作業内容:
1. 車両用障害物検出装置に関する文書のうち、「上述の識別を誤った場合には、」から「と誤検出する問題点があった。」までを、両端も含めて一字一句そのまま書き写してください。
2. 車両用障害物検出装置に関する文書の続きを、最後に示された文の次から書き進めてください。

説明

車両用障害物検出装置

【課題】車輪判定時に不要な対象物を除去し、自車の車輪がターゲットであると誤検知することがなく、障害物検出精度の向上を図る車両用障害物検出装置を提供する。
【解決手段】バンパと車輪との間に設けられて車両外方へ送信波を送信することにより障害物を検出する検出手段と、
検出手段の検出結果に基づいて障害物を判定する判定手段R1と、判定手段R1の検出結果により自車の車輪を検出した時、車輪を検出対象から除去する除去手段S8,S9とを備えたことを特徴とする。

【発明の詳細な説明】
【技術分野】
【0001】
この発明は、バンパ裏面と車両との間に設けられたレーダ装置からの電波を、バンパを透過して外方向に送信することで障害物を検出するような車両用障害物検出装置に関する。
【背景技術】
【0002】
一般に、レーダを用いた車両用障害物検出装置では、検出対象となるターゲット車両(他車両)とターゲット車両以外の識別が極めて重要となる。
上述の識別を誤った場合には、ターゲット車両以外の物体をターゲット車両であると見なすことになり、結果的に誤警報や誤制御の要因となる。
【0003】
自車両周辺の他車両を障害物として検出する車両用障害物検出装置を例示すると、リヤバンパ前方のリヤエンドパネルにブラケットを介してレーダ装置を取付け、レーダ装置からの電波を、樹脂バンパを透過させて外方向に送信し、上記他車両を検出するように構成されている。
【0004】
しかしながら、上記レーダ装置からの送信波の一部がリヤバンパ裏面で反射する等して、該レーダ装置の送信部とバンパ裏面との間を通過して自車両の後車輪へ到達した後、自車両の後車輪から帰来する反射波がレーダ装置の受信部に入力されると、本来ターゲット車両ではない自車両の後車輪を、ターゲット車両であると誤検出する問題点があった。
このような誤検出を防止するためには、レーダ装置の送受信部をバンパ裏面に密着することが考えられるが、この場合、軽度の後突等によりバンパに外部衝撃力が付加されると、直ちにレーダ装置が故障、破損するので実用上、望ましくない。
【0005】
ところで、特許文献1には、バンパ裏面による反射損を低減するために、受信ビームに基づいてバンパからの反射損が最小となるように、送信ビームの基準周波数foを制御するレーダ装置が開示されているが、この特許文献1には上述の如き誤検知については全く開示されておらず、その示唆もない。
【0006】
また、特許文献2には、電波レーダと該電波レーダ後方に位置するラジエータファンとの間に、電波レーダから放射されるサイドローブが車両のボディに反射してラジエータファンに到達することを防止する遮蔽板または電波吸収材を設け、レーダの後方にラジエータファンがあっても、サイドローブでこれを検知することによるノイズフロアの上昇を防止して、安定したターゲット検知性能を得るように構成した電波レーダの取付け構造が開示されている。

提供データ:
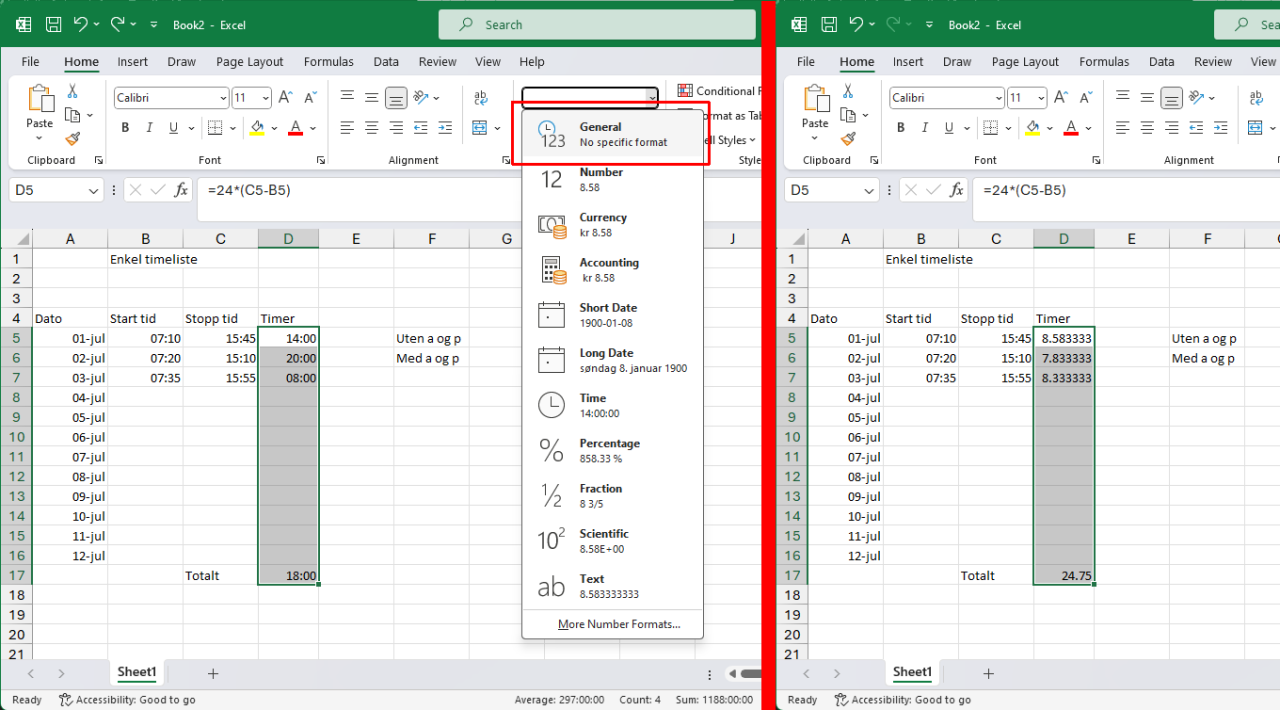
Task: Click Save icon in left window title bar
Action: click(54, 24)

解答:
1.
上述の識別を誤った場合には、ターゲット車両以外の物体をターゲット車両であると見なすことになり、結果的に誤警報や誤制御の要因となる。
【0003】
自車両周辺の他車両を障害物として検出する車両用障害物検出装置を例示すると、リヤバンパ前方のリヤエンドパネルにブラケットを介してレーダ装置を取付け、レーダ装置からの電波を、樹脂バンパを透過させて外方向に送信し、上記他車両を検出するように構成されている。
【0004】
しかしながら、上記レーダ装置からの送信波の一部がリヤバンパ裏面で反射する等して、該レーダ装置の送信部とバンパ裏面との間を通過して自車両の後車輪へ到達した後、自車両の後車輪から帰来する反射波がレーダ装置の受信部に入力されると、本来ターゲット車両ではない自車両の後車輪を、ターゲット車両であると誤検出する問題点があった。

2.
【0007】
しかしながら、該特許文献2には、レーダ装置からの送信波の一部が該レーダ装置の送信部とバンパ裏面との間を通過して自車両の後車輪へ到達し、自車両の後車輪から帰来する反射波による誤検知を如何に防止するかという課題について開示されてはいない。
【先行技術文献】
【特許文献】
【0008】
【特許文献1】特開2006−317162号公報
【特許文献2】特開2004−101450号公報
【発明の概要】
【発明が解決しようとする課題】
【0009】
そこで、この発明は、バンパと車輪との間に設けられて車両外方へ送信波を送信することにより障害物を検出する検出手段と、この検出手段の検出結果に基づいて障害物を判定する判定手段と、この判定手段の検出結果により自車の車輪を検出した時、該車輪を検出対象から除去する除去手段とを備えることで、車輪判定時に不要な対象物を除去することができ、自車の車輪がターゲットであると誤検知することがなく、障害物検出精度の向上を図ることができる車両用障害物検出装置の提供を目的とする。
【課題を解決するための手段】
【0010】
この発明による車両用障害物検出装置は、バンパと車輪との間に設けられて車両外方へ送信波を送信することにより障害物を検出する検出手段と、上記検出手段の検出結果に基づいて障害物を判定する判定手段とを備えた車両用障害物検出装置であって、上記判定手段の検出結果により自車の車輪を検出した時、該車輪を検出対象から除去する除去手段を備えたものである。
上述の送信波としては、マイクロ波やミリ波を使い、例えば、24GHzや76GHzの電波を用いてもよい。また、バンパとしては電波の透過が可能な樹脂バンパを用いる。
【0011】
上記構成によれば、検出手段は送信波を車両外方へ送信することにより障害物を検出し、判定手段は検出手段の検出結果に基づいて障害物を判定し、除去手段は判定手段の検出結果により自車の車輪を検出した時、該車輪を検出対象から除去する。
このように、検出対象が自車の車輪であると判定した時、不要な対象物を除去するので、自車の車輪がターゲットであると誤検知することがなく、障害物検出精度の向上を図ることができる。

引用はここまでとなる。